In particular, if build produces a LAVA definition file, job.yaml, a LAVA job is launched through SQUAD https://qa-reports.linaro.org/tf/. Once the LAVA job finishes, jenkins fetches the log from LAVA and stores it in the corresponding jenkins job. It is worth mentioning that not all tf-a-builder jobs produce a LAVA job, i.e fvp model not supported, ‘nil’ run configuration provided in the test description, static check, etc. however most FVP and Juno produce one. One can see all executed LAVA jobs at https://tf.validation.linaro.org/scheduler/alljobs.
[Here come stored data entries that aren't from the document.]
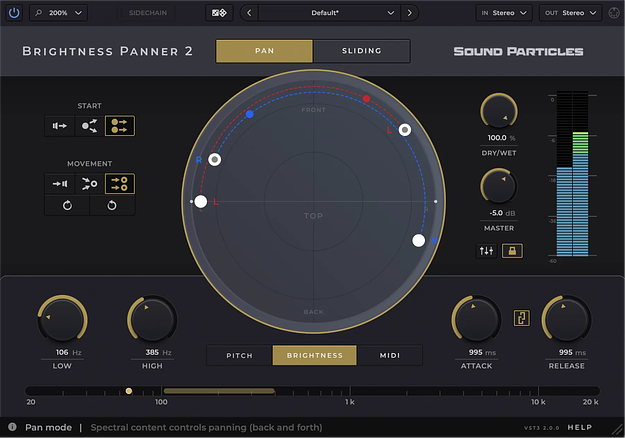Select the PITCH mode tab
The image size is (625, 438).
click(x=240, y=355)
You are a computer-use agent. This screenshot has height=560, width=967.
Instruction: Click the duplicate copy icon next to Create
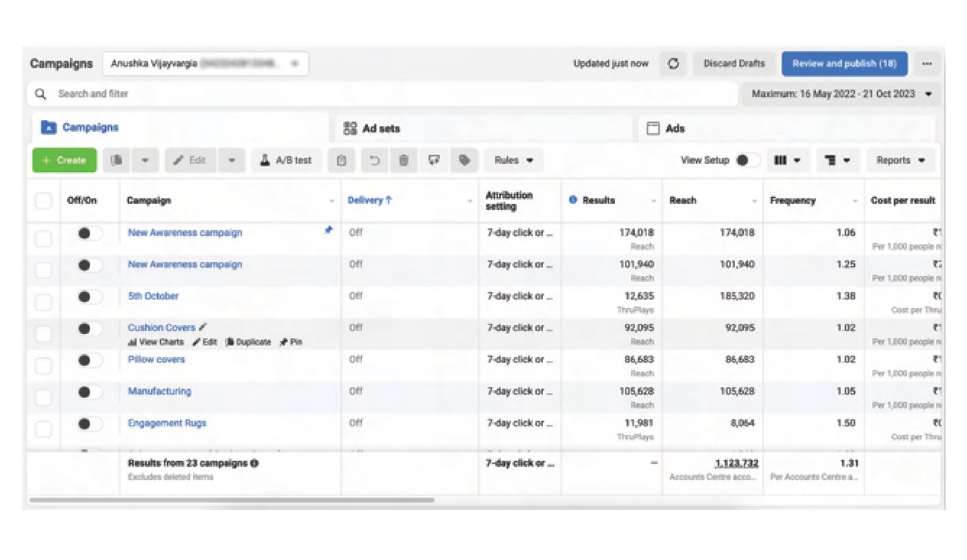pyautogui.click(x=117, y=161)
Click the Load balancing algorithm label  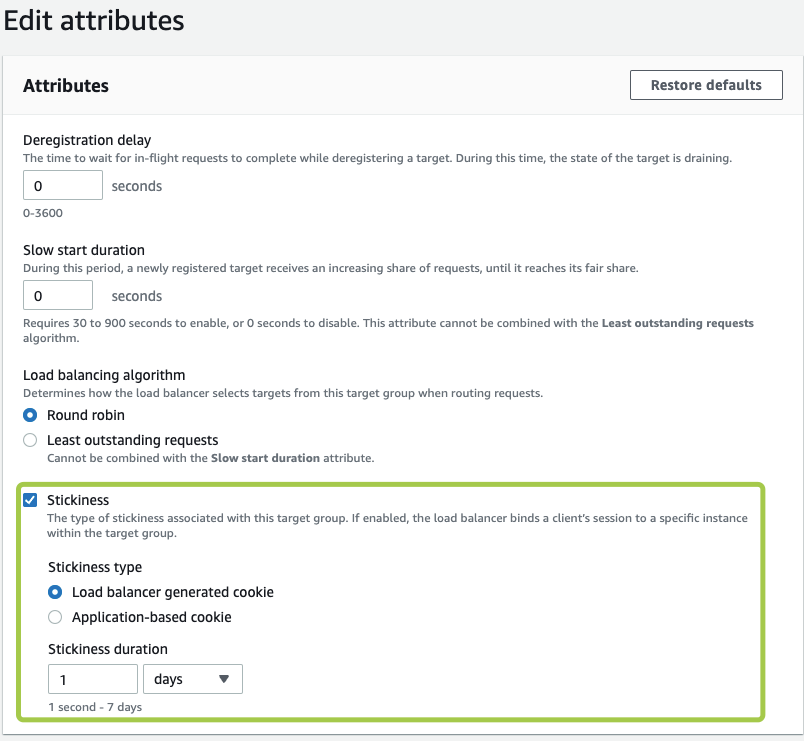(104, 375)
Finally, depending on the CI execution outcome, this is reflected in gerrit as ‘TrustedFirmware Core Review’ comments
Results from those LAVA executed jobs on behalf of the corresponding gerrit patch are also reflected in gerrit
In case of a job failure, it is more likely that you want to investigate the issue starting at the gerrit job, then following the CI job chain starting from the trigger job (top-bottom approach): 1. analyze results from the gerrit job, 2. use the report table produced by each tf-ci-gateway job, 3. the tf-a-builder job and finally 4. the tf-a-builder’s console. Looking at the following screenshot should help clarifying this concept
- Gerrit job level:
- tf-ci-gateway level:
- tf-a-builder level:
- tf-a-builder’s console view:
TF-M jobs are found at https://ci.trustedfirmware.org/ and can be classified depending on the code coverage
- Release job: active during release stage, manually triggered. XL size
- Nightly job: active everyday to cover latest HEAD; in case of failure, notification is done through the tf-m mailing list. M size
- Per-patch job: gerrit patch verify before merge. Size S
Below is a diagram that shows their relationship and the amount of code coverage targeted.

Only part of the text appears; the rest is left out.